Incorporation of Nasal-Lining Mass-Transfer Resistance into Acfd Model for Prediction of Ozone Dosimetry in the Upper Respiratory Tract

Abstract

Inhalation of ambient concentrations of ozone (a strong oxidant) has been reported to injure regions of the monkey and rat upper respiratory tract (URT) that contain little intraepithelial mucosubstances (regions lined by transitional epithelium) and to spare adjacent regions that contain abundant stored secretory products (regions lined by respiratory epithelium). It is therefore hypothesized that mucus provides a major resistance to ozone mass transport in the URT. As part of a larger project to predict health risks of inhaled gases, a previously developed, computational fluid dynamics (CFD) model of the Fischer 344 (F344) rat nasal passage was modified to describe transport of ozone.
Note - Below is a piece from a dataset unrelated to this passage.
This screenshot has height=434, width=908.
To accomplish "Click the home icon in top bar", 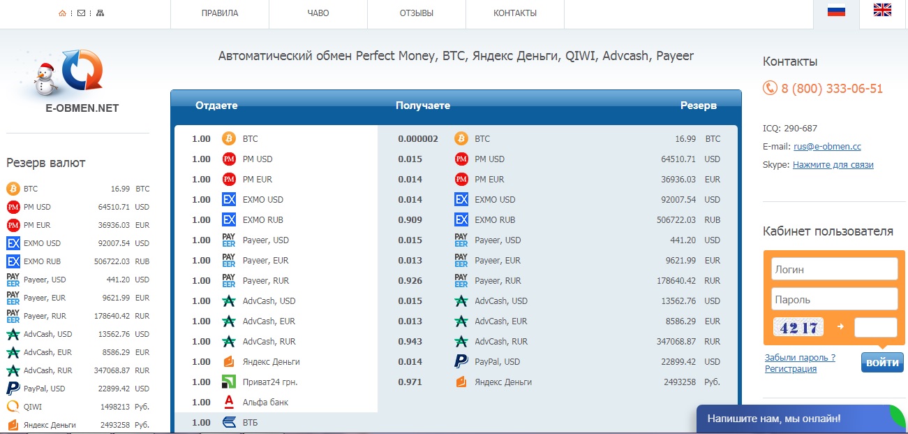I will (x=63, y=13).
In this study, mass-transfer resistance in the nasal lining was incorporated into the CFD model for prediction of ozone dosimetry. Static mucus and tissue layers were considered. A boundary condition was developed that incorporates mass-transfer resistance in the nasal lining due to one-dimensional diffusion and first-order reaction in the mucus and tissue phases. Physicochemical parameters for ozone were obtained from the literature. Resistance to mass transfer in the submucosal region (blood phase) was neglected due to high tissue-phase reactivity (i.e., the concentration of inhaled chemical in blood was set to zero). To study the possibility that differences in the thickness and/or quality (variation in physico-chemical properties) of mucus coating the transitional and respiratory epithelium account for reported patterns of injury, a simulation was performed into which regional differences in mucus thickness were incorporated. Results suggest that mass-transfer resistance in the mucus phase is important for describing ozone dosimetry in the URT. In addition, mucus thickness may play a role in determining the pattern of ozone-induced nasal lesions.